Pemerintah Ukraina dan Kementerian Pertahanan Turki mengatakan tiga kapal lagi diperkirakan akan meninggalkan pelabuhan Laut Hitam Ukraina pada hari Jumat dengan membawa gandum.
Ketika harga gandum turun ke tingkat sebelum perang, Torero khawatir bahwa kembalinya gandum Ukraina dan Rusia di pasar dapat semakin menurunkan harga gandum dan dalam prosesnya memiskinkan petani miskin, yang menanggung biaya pupuk dan energi yang tinggi untuk menanam tanaman mereka.
Sama seperti krisis pangan yang berdampak luas dan beragam pada manusia, solusinya juga kompleks dan beragam. Ini termasuk perbaikan dalam bagaimana pupuk digunakan, investasi dalam jaring pengaman sosial, memisahkan produksi pangan dari ketergantungan bahan bakar fosil sambil memangkas emisi gas rumah kaca, dan dorongan untuk membuat sektor pertanian lebih tahan terhadap guncangan global dengan mendiversifikasi produksi dan hubungan perdagangan, kata para ahli. .

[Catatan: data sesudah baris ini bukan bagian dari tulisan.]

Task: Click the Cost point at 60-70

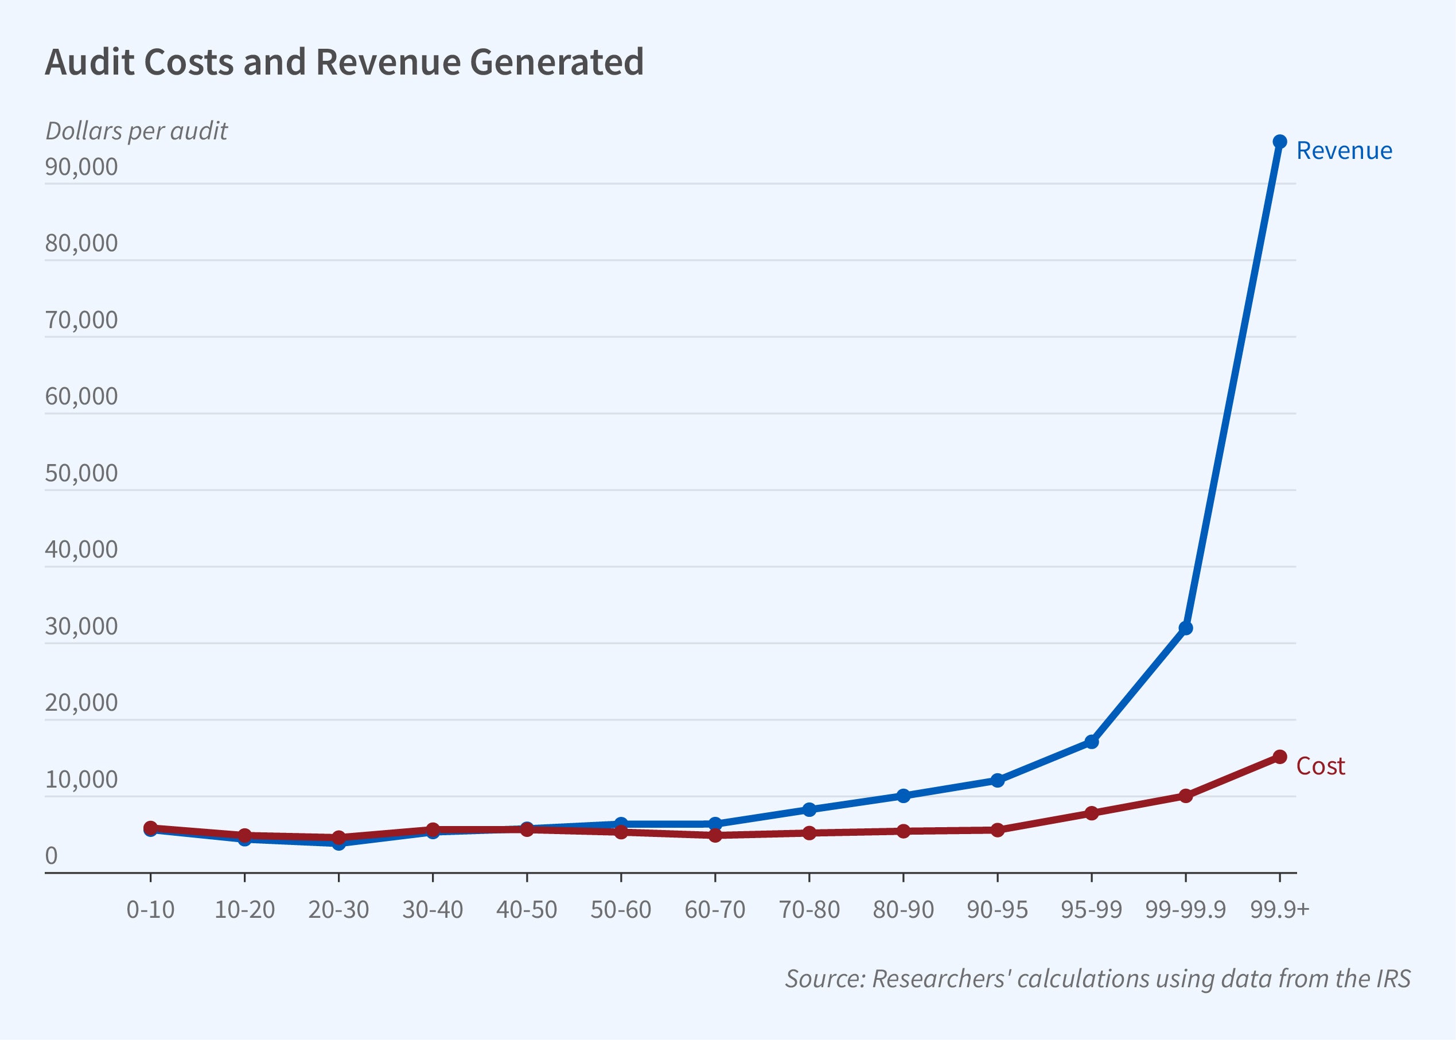Action: (715, 835)
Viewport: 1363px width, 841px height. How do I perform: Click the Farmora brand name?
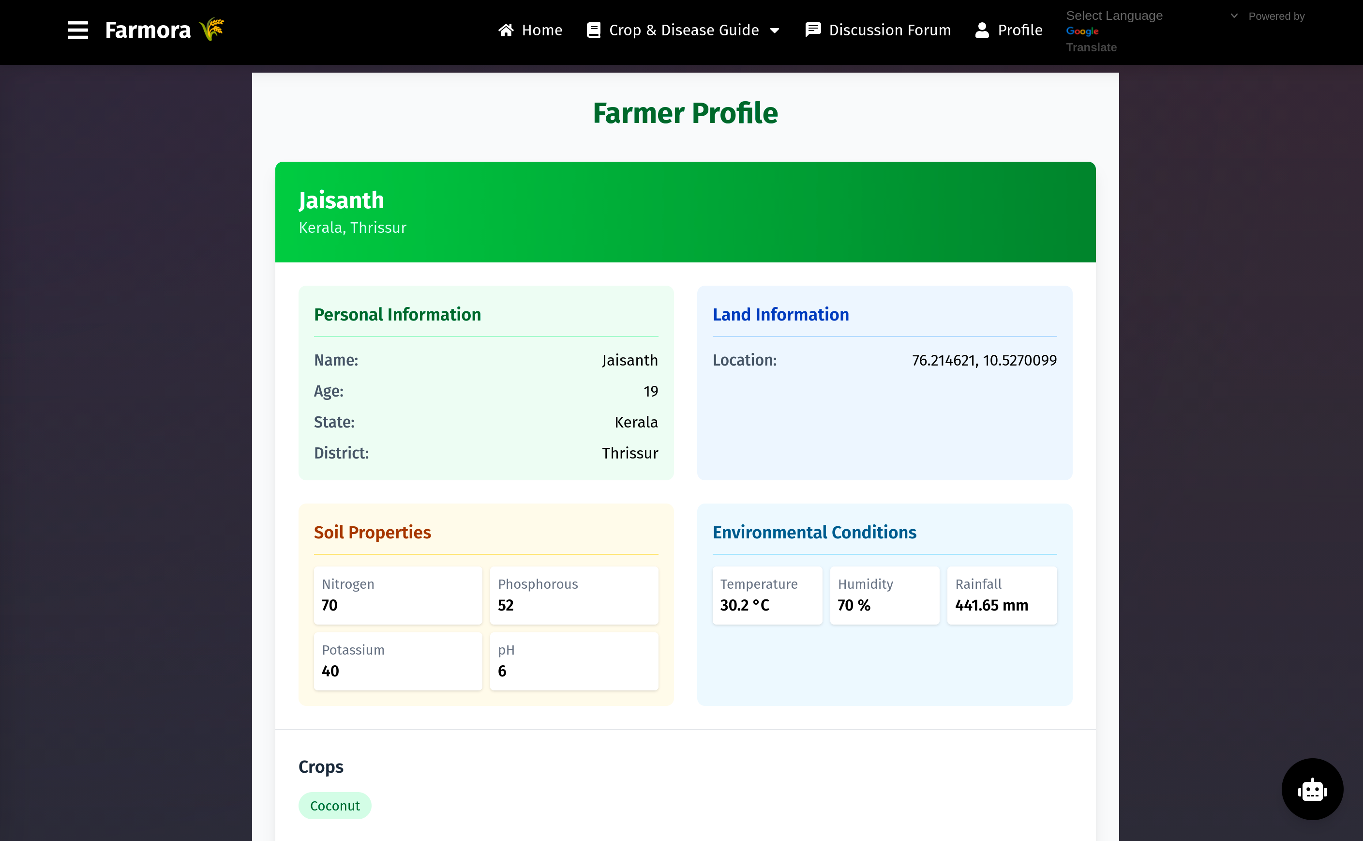point(148,30)
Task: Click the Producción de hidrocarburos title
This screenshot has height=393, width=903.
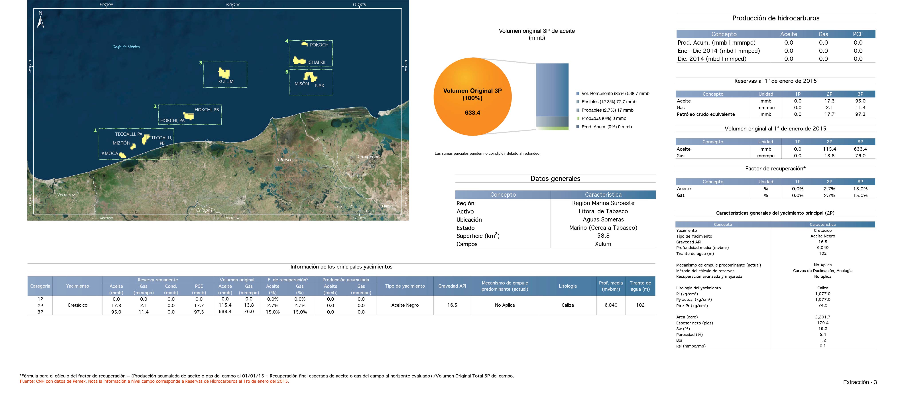Action: (775, 18)

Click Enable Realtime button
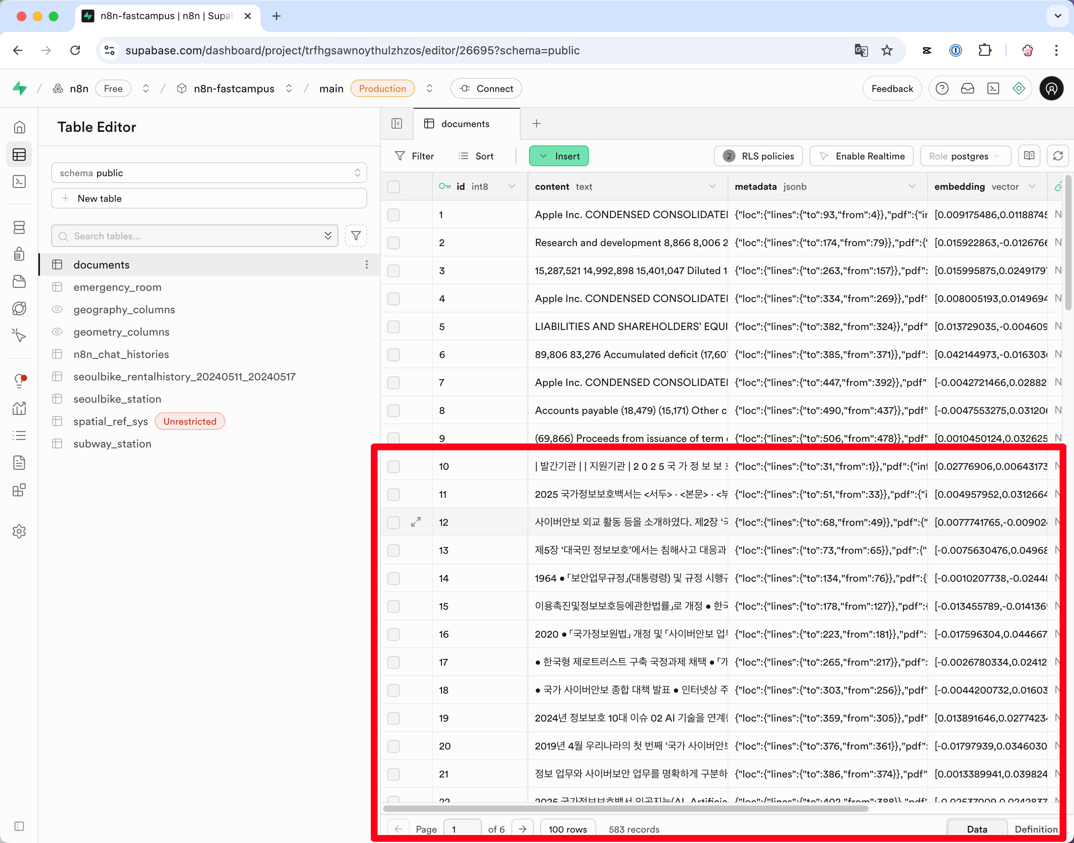(862, 156)
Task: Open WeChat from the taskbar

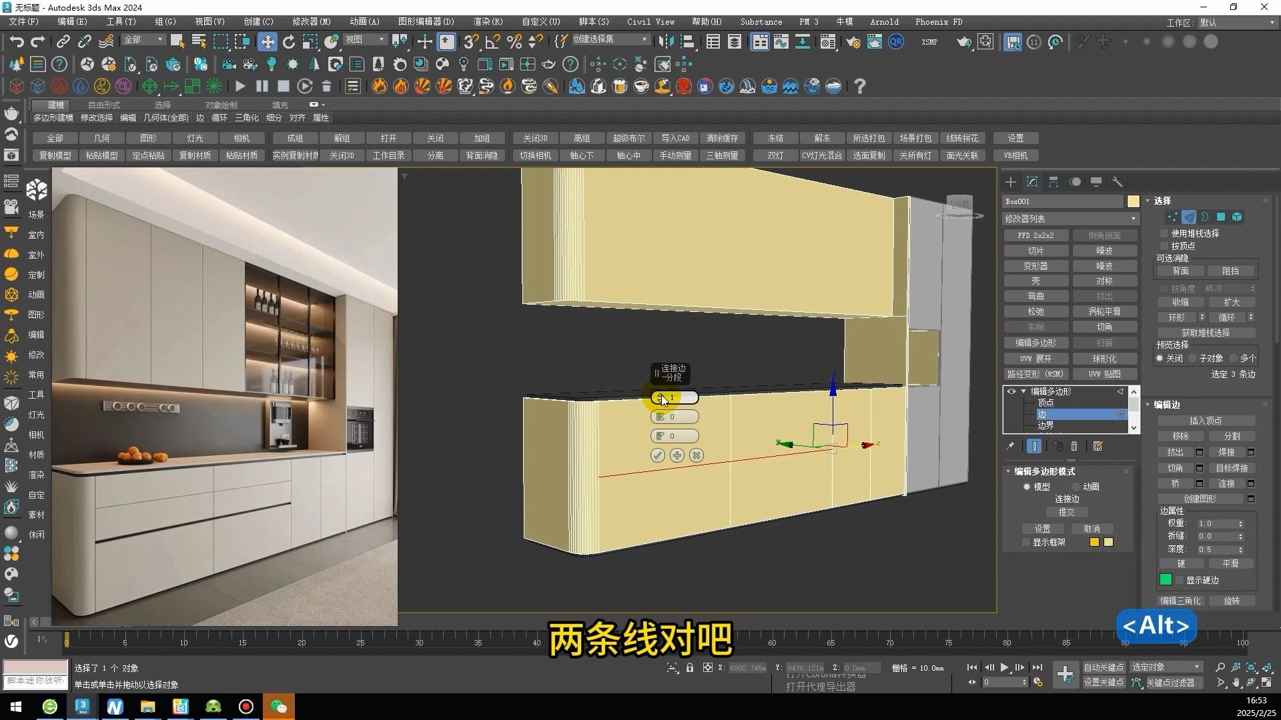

“Ini semua tampak seperti hal-hal yang harus ditangani di hari lain mengingat parahnya situasi saat ini. Padahal tidak,” kata Wellesley. “Itu adalah masalah yang berkontribusi pada situasi saat ini (dan) akan terulang di tahun-tahun mendatang – terutama karena dampak iklim terus memburuk.”